Estava às vésperas de completar 30 anos e recém saída de uma relação rápida com um homem casado. Fernando era casado com alguém que me fazia amante sem chances de aspirar ao cargo de oficial: o trabalho. Acordava-me com uns sussurros em francês, que seriam românticos se ditos ao pé do ouvido, ainda que eu não entendesse porra nenhuma daquilo: era ele estudando e tornando o francês impecável. Conheci Carlos Alberto um mês depois, numa boate. As amigas investiam em minha volta ao mundo dos solteiros, ainda que eu achasse aquilo tudo muito triste. Enfim cedi, depois de um joguinho de bancar a desentendida e o beijei. Fomos conversar e foi então que descobri: 21 anos. Fiquei estarrecida, mas vaidosa e não me importei com uma trepada amiga de uma noite, ainda que nove anos mais nova. Acontece que a foda amiga me surpreendeu. Ele procurava os bicos dos meus seios e os chupava de uma forma, ora maternal, ora violenta, e eu só conseguia admirá-lo. Explorava cada parte de meu corpo, numa curiosidade que só me fazia querer mais. Toda aquela falta de experiência me reacendendo a libido. Uma preocupação latente de me satisfazer. Depois eram os papos que me surpreendiam. E eu me fazendo de bem resolvida, mas me condenando interiormente. Com um conservadorismo medíocre de “o que vão pensar de mim?”. E eu me fazendo de bem resolvida, mas me apaixonando por todo encanto da falta de pêlos do mancebo e toda aquela inteligência... E o menino, com um apetite que me deixava as pernas bambas. Até o dia em que tomei a coragem de perguntá-lo, após ter bebido alguns vinhos, se ele só queria me comer e ele respondeu: “quero seu sexo e suas palavras”. Comecei a amá-lo a partir desse momento. E fui correspondida. Hoje vivo um romance embriagado, antes por uma paixão prematura, que pelos copos virados de bebida.

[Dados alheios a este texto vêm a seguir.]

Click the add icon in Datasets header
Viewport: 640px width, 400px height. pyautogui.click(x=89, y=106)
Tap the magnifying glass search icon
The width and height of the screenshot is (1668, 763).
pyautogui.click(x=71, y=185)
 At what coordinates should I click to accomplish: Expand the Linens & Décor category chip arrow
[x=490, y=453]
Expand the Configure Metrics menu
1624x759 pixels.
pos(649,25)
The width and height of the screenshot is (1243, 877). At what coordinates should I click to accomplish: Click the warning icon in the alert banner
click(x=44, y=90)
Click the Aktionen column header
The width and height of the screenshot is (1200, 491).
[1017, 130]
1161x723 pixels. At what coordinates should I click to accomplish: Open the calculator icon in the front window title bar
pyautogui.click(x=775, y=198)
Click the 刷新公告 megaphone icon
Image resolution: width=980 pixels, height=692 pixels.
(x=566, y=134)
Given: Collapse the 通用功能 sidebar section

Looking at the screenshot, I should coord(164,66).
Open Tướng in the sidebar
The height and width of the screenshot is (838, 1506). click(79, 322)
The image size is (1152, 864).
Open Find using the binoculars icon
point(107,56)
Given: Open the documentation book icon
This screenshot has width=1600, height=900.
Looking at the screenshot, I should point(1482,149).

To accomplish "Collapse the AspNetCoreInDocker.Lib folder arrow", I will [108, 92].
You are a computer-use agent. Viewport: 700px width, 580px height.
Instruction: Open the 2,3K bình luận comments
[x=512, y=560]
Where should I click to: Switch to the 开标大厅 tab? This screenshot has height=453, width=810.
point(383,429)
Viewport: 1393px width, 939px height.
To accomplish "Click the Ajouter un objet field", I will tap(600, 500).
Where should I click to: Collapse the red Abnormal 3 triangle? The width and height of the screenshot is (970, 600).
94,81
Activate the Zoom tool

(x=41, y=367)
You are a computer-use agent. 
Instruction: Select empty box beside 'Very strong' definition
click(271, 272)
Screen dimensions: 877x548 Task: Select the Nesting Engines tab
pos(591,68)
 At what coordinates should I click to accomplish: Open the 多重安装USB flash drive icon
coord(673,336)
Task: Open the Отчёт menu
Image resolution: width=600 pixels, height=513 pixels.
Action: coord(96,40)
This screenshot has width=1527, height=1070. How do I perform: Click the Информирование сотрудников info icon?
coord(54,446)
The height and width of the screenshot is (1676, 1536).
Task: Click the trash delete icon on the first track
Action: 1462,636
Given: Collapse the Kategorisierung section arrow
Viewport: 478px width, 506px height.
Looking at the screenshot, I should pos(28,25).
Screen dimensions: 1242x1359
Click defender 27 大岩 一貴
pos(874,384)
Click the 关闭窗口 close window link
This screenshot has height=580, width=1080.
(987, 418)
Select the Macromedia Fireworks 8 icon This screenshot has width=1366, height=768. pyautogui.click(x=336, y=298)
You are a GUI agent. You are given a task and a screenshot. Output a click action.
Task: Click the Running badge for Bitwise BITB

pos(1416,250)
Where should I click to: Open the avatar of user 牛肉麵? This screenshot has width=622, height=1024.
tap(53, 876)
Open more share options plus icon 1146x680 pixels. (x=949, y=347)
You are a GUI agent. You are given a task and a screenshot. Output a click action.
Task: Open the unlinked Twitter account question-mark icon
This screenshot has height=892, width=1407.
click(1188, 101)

domingo, 27 de maio de 2007

Que se chova!

No verão, desejamos o gelado. No inverno, o quente. No calor: sorvete, praia, ar condicionado, cerveja. Tudo bem geladinho, por favor. No frio: cobertas, casacos, café, aquecedor. Tudo bem quentinho, por favor. Frio demais, frio de menos. Calor de mais, calor de menos. Não há o meio termo, apenas a insatisfação. Seria o tempo, no sentido metereológico do termo, representativo dessa nossa necessidade de inaceitar o que é natural?! Uma inquietação própria de querer sair da condição que nos é imposta?! Não me venham com essa de aceitar de bom grado as dádivas divinas! Se assim fosse, agradeceríamos e aceitaríamos cordialmente as chuvas sejam chuviscos ou dilúvios, e os sóis, sejam fracos ou escaldantes. O tempo é representativo, a meu ver, de uma propriedade puramente humana de mau agradecimento. Chova ou faça sol, uns maus agradecidos.